> PROBLEM DETAILS:
Would you set down each line of the data below exactly?

(Collected data)
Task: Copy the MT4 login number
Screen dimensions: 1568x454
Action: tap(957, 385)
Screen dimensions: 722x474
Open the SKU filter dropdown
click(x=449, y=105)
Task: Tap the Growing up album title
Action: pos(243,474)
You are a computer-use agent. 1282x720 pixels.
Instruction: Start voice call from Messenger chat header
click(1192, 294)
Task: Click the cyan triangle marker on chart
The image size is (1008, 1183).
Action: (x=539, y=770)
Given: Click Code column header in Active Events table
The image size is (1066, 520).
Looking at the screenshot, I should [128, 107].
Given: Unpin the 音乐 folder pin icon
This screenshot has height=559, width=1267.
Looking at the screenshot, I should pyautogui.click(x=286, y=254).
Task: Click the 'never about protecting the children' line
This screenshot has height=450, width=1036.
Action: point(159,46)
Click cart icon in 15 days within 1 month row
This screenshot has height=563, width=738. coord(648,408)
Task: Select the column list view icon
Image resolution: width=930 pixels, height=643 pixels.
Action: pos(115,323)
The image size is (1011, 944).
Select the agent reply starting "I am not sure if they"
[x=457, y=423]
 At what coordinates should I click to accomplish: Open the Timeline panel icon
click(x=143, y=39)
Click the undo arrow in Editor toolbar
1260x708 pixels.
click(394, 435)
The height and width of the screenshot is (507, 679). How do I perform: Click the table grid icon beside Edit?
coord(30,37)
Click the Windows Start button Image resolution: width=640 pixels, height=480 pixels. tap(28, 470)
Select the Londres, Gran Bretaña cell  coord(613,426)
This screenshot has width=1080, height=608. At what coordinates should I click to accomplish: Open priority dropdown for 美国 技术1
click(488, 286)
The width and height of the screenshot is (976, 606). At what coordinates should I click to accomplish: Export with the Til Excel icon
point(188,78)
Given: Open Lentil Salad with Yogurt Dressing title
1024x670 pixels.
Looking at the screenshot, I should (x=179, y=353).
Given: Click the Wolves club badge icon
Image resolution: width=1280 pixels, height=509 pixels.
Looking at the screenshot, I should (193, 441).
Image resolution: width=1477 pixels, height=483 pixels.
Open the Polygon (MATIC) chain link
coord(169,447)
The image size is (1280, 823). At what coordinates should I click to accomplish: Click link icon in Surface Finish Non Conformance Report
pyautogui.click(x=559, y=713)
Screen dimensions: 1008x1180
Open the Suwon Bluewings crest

> EXERCISE RESPONSE:
Task: Copy the MT4 login number
Screen dimensions: 1568x454
Action: tap(957, 385)
Screen dimensions: 722x474
Open the SKU filter dropdown
click(x=449, y=105)
Task: Tap the Growing up album title
Action: pos(243,474)
You are a computer-use agent. 1282x720 pixels.
Instruction: Start voice call from Messenger chat header
click(1192, 294)
Task: Click the cyan triangle marker on chart
The image size is (1008, 1183).
Action: (x=539, y=770)
Given: Click Code column header in Active Events table
The image size is (1066, 520).
Looking at the screenshot, I should [128, 107].
Given: Unpin the 音乐 folder pin icon
This screenshot has height=559, width=1267.
Looking at the screenshot, I should pyautogui.click(x=286, y=254).
Task: Click the 'never about protecting the children' line
This screenshot has height=450, width=1036.
Action: point(159,46)
Click cart icon in 15 days within 1 month row
This screenshot has height=563, width=738. coord(648,408)
Task: Select the column list view icon
Image resolution: width=930 pixels, height=643 pixels.
Action: pos(115,323)
The image size is (1011, 944).
Select the agent reply starting "I am not sure if they"
[x=457, y=423]
 At what coordinates should I click to accomplish: Open the Timeline panel icon
click(x=143, y=39)
Click the undo arrow in Editor toolbar
1260x708 pixels.
click(394, 435)
The height and width of the screenshot is (507, 679). How do I perform: Click the table grid icon beside Edit?
coord(30,37)
Click the Windows Start button Image resolution: width=640 pixels, height=480 pixels. tap(28, 470)
Select the Londres, Gran Bretaña cell  coord(613,426)
This screenshot has width=1080, height=608. At what coordinates should I click to accomplish: Open priority dropdown for 美国 技术1
click(488, 286)
The width and height of the screenshot is (976, 606). At what coordinates should I click to accomplish: Export with the Til Excel icon
point(188,78)
Given: Open Lentil Salad with Yogurt Dressing title
1024x670 pixels.
Looking at the screenshot, I should (x=179, y=353).
Given: Click the Wolves club badge icon
Image resolution: width=1280 pixels, height=509 pixels.
Looking at the screenshot, I should (193, 441).
Image resolution: width=1477 pixels, height=483 pixels.
Open the Polygon (MATIC) chain link
coord(169,447)
The image size is (1280, 823). At what coordinates should I click to accomplish: Click link icon in Surface Finish Non Conformance Report
pyautogui.click(x=559, y=713)
Screen dimensions: 1008x1180
Open the Suwon Bluewings crest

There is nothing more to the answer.